Page:Guy Boothby--A Bid for Fortune.djvu/150

From Wikisource
Jump to navigation Jump to search
This page has been validated.

CHAPTER VIII.

OUR IMPRISONMENT AND ATTEMPT AT ESCAPE.

For what length of time I lay unconscious after hearing Beckenham's cry, and feeling the cord tighten round my throat, as narrated in the preceding chapter, I have not the remotest idea; I only know that when my senses returned to me again I found myself in complete darkness. The cord was gone from my neck, it is true, but something was still encircling it in a highly unpleasant fashion. On putting my hand up to it, to my intense astonishment, I discovered it to be a collar of iron, padlocked at the side, and communicating with a wall at the back by means of a stout chain fixed in a ring, which again was attached to a swivel.

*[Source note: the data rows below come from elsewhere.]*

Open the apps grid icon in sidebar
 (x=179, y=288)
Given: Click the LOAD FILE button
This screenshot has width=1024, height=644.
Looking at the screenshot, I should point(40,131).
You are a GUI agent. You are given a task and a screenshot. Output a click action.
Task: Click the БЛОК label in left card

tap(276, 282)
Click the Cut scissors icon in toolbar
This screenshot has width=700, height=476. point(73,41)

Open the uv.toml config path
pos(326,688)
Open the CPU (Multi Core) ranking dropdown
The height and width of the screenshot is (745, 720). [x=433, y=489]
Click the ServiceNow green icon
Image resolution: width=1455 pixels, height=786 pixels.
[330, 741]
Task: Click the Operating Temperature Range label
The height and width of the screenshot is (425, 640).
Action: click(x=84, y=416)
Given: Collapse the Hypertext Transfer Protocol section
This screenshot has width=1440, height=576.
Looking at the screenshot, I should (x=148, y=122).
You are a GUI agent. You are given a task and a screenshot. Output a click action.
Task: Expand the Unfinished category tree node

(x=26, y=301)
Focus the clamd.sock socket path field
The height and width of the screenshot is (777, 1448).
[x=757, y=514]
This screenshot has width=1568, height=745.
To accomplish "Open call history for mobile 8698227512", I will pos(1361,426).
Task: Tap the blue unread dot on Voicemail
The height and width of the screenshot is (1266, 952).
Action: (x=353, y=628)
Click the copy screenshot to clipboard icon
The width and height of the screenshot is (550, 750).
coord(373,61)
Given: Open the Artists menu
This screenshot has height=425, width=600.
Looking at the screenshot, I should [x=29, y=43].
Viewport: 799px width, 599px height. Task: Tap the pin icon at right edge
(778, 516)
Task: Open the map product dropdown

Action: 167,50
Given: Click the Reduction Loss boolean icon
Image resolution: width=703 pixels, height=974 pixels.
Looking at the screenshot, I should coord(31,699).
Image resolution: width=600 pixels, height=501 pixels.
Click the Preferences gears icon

This ominous discovery set me hunting about to find out where I was and for a clue as to what these things might mean. That I was in a room was evident from the fact that, by putting my hands behind me, I could touch two walls forming a corner. But in what part of the town such room might be was beyond my telling. One thing was evident, however, the walls were of brick, unplastered and quite innocent of paper.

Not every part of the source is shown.